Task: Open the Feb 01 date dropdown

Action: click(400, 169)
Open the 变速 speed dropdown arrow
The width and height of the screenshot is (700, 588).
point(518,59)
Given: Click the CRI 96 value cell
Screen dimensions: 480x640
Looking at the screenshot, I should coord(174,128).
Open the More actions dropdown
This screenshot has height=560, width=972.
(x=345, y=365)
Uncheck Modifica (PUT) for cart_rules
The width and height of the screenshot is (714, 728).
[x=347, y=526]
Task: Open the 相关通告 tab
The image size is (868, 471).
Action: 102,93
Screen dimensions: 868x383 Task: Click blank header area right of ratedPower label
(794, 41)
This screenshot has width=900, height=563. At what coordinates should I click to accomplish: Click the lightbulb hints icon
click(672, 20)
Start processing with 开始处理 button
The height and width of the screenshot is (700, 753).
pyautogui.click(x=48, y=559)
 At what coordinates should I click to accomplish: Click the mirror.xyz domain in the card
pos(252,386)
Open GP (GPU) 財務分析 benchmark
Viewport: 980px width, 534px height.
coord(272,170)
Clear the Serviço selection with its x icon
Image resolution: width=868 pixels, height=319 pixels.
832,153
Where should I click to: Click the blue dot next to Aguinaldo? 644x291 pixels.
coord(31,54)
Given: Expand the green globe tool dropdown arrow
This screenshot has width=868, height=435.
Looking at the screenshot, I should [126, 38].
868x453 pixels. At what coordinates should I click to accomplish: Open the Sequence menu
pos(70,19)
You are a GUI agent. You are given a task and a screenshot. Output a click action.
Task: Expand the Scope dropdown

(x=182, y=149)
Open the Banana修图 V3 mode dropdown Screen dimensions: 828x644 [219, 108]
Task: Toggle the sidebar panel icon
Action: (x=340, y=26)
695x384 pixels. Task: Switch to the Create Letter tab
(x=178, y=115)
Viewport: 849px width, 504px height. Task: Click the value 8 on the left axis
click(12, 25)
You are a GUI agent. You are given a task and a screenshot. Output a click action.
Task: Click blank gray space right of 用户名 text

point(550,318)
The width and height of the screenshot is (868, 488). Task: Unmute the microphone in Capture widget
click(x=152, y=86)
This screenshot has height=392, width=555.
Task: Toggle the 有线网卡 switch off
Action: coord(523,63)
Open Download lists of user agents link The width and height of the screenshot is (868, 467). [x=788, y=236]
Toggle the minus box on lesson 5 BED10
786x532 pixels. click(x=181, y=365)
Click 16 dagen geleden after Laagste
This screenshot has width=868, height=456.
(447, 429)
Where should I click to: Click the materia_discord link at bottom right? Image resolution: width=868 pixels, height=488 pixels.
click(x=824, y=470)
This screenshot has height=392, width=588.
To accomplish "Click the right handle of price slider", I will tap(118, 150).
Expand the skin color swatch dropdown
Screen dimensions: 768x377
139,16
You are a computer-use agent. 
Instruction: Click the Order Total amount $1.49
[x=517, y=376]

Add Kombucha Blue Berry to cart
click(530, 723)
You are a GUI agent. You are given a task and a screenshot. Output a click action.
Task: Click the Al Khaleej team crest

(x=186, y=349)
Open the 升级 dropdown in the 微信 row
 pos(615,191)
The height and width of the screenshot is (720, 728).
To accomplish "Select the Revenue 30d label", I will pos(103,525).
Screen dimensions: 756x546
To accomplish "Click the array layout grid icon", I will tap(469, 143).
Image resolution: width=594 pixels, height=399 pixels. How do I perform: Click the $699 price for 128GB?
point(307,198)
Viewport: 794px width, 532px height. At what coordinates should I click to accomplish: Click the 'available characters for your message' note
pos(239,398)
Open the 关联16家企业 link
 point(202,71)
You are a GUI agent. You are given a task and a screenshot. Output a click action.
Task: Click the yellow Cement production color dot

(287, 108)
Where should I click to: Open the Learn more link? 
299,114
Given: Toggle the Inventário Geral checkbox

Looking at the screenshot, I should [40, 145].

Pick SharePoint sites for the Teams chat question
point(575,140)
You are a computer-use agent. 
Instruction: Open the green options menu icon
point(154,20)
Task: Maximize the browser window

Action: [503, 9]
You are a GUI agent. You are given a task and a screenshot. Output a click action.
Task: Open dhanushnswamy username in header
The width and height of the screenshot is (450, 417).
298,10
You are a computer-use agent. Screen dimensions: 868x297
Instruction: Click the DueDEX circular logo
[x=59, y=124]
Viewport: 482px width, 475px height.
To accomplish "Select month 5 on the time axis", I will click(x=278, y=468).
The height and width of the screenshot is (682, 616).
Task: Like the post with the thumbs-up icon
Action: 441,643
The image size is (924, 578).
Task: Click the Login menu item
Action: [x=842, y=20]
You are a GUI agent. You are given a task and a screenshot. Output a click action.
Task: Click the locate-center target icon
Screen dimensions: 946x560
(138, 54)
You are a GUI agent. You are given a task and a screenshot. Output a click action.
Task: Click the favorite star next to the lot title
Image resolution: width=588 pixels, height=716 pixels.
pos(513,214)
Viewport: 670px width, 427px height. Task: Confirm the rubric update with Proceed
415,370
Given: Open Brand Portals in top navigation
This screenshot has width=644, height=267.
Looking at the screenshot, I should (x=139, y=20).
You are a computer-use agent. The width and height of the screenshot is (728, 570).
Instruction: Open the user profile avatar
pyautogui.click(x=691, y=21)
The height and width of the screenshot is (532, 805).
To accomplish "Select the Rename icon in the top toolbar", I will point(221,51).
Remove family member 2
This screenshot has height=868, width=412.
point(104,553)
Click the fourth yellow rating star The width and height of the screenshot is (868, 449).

TASK STATEMENT:
Return the full material unchanged.

RESULT BELOW:
Task: Open the Feb 01 date dropdown

Action: click(400, 169)
Open the 变速 speed dropdown arrow
The width and height of the screenshot is (700, 588).
point(518,59)
Given: Click the CRI 96 value cell
Screen dimensions: 480x640
Looking at the screenshot, I should coord(174,128).
Open the More actions dropdown
This screenshot has height=560, width=972.
(x=345, y=365)
Uncheck Modifica (PUT) for cart_rules
The width and height of the screenshot is (714, 728).
[x=347, y=526]
Task: Open the 相关通告 tab
The image size is (868, 471).
Action: 102,93
Screen dimensions: 868x383 Task: Click blank header area right of ratedPower label
(794, 41)
This screenshot has width=900, height=563. At what coordinates should I click to accomplish: Click the lightbulb hints icon
click(672, 20)
Start processing with 开始处理 button
The height and width of the screenshot is (700, 753).
pyautogui.click(x=48, y=559)
 At what coordinates should I click to accomplish: Click the mirror.xyz domain in the card
pos(252,386)
Open GP (GPU) 財務分析 benchmark
Viewport: 980px width, 534px height.
coord(272,170)
Clear the Serviço selection with its x icon
Image resolution: width=868 pixels, height=319 pixels.
832,153
Where should I click to: Click the blue dot next to Aguinaldo? 644x291 pixels.
coord(31,54)
Given: Expand the green globe tool dropdown arrow
This screenshot has width=868, height=435.
Looking at the screenshot, I should [126, 38].
868x453 pixels. At what coordinates should I click to accomplish: Open the Sequence menu
pos(70,19)
You are a GUI agent. You are given a task and a screenshot. Output a click action.
Task: Expand the Scope dropdown

(x=182, y=149)
Open the Banana修图 V3 mode dropdown Screen dimensions: 828x644 [219, 108]
Task: Toggle the sidebar panel icon
Action: (x=340, y=26)
695x384 pixels. Task: Switch to the Create Letter tab
(x=178, y=115)
Viewport: 849px width, 504px height. Task: Click the value 8 on the left axis
click(12, 25)
You are a GUI agent. You are given a task and a screenshot. Output a click action.
Task: Click blank gray space right of 用户名 text

point(550,318)
The width and height of the screenshot is (868, 488). Task: Unmute the microphone in Capture widget
click(x=152, y=86)
This screenshot has height=392, width=555.
Task: Toggle the 有线网卡 switch off
Action: coord(523,63)
Open Download lists of user agents link The width and height of the screenshot is (868, 467). [x=788, y=236]
Toggle the minus box on lesson 5 BED10
786x532 pixels. click(x=181, y=365)
Click 16 dagen geleden after Laagste
This screenshot has width=868, height=456.
(447, 429)
Where should I click to: Click the materia_discord link at bottom right? Image resolution: width=868 pixels, height=488 pixels.
click(x=824, y=470)
This screenshot has height=392, width=588.
To accomplish "Click the right handle of price slider", I will tap(118, 150).
Expand the skin color swatch dropdown
Screen dimensions: 768x377
139,16
You are a computer-use agent. 
Instruction: Click the Order Total amount $1.49
[x=517, y=376]

Add Kombucha Blue Berry to cart
click(530, 723)
You are a GUI agent. You are given a task and a screenshot. Output a click action.
Task: Click the Al Khaleej team crest

(x=186, y=349)
Open the 升级 dropdown in the 微信 row
 pos(615,191)
The height and width of the screenshot is (720, 728).
To accomplish "Select the Revenue 30d label", I will pos(103,525).
Screen dimensions: 756x546
To accomplish "Click the array layout grid icon", I will tap(469, 143).
Image resolution: width=594 pixels, height=399 pixels. How do I perform: Click the $699 price for 128GB?
point(307,198)
Viewport: 794px width, 532px height. At what coordinates should I click to accomplish: Click the 'available characters for your message' note
pos(239,398)
Open the 关联16家企业 link
 point(202,71)
You are a GUI agent. You are given a task and a screenshot. Output a click action.
Task: Click the yellow Cement production color dot

(287, 108)
Where should I click to: Open the Learn more link? 
299,114
Given: Toggle the Inventário Geral checkbox

Looking at the screenshot, I should [40, 145].

Pick SharePoint sites for the Teams chat question
point(575,140)
You are a computer-use agent. 
Instruction: Open the green options menu icon
point(154,20)
Task: Maximize the browser window

Action: [503, 9]
You are a GUI agent. You are given a task and a screenshot. Output a click action.
Task: Open dhanushnswamy username in header
The width and height of the screenshot is (450, 417).
298,10
You are a computer-use agent. Screen dimensions: 868x297
Instruction: Click the DueDEX circular logo
[x=59, y=124]
Viewport: 482px width, 475px height.
To accomplish "Select month 5 on the time axis", I will click(x=278, y=468).
The height and width of the screenshot is (682, 616).
Task: Like the post with the thumbs-up icon
Action: 441,643
The image size is (924, 578).
Task: Click the Login menu item
Action: [x=842, y=20]
You are a GUI agent. You are given a task and a screenshot. Output a click action.
Task: Click the locate-center target icon
Screen dimensions: 946x560
(138, 54)
You are a GUI agent. You are given a task and a screenshot. Output a click action.
Task: Click the favorite star next to the lot title
Image resolution: width=588 pixels, height=716 pixels.
pos(513,214)
Viewport: 670px width, 427px height. Task: Confirm the rubric update with Proceed
415,370
Given: Open Brand Portals in top navigation
This screenshot has width=644, height=267.
Looking at the screenshot, I should (x=139, y=20).
You are a computer-use agent. The width and height of the screenshot is (728, 570).
Instruction: Open the user profile avatar
pyautogui.click(x=691, y=21)
The height and width of the screenshot is (532, 805).
To accomplish "Select the Rename icon in the top toolbar", I will point(221,51).
Remove family member 2
This screenshot has height=868, width=412.
point(104,553)
Click the fourth yellow rating star The width and height of the screenshot is (868, 449).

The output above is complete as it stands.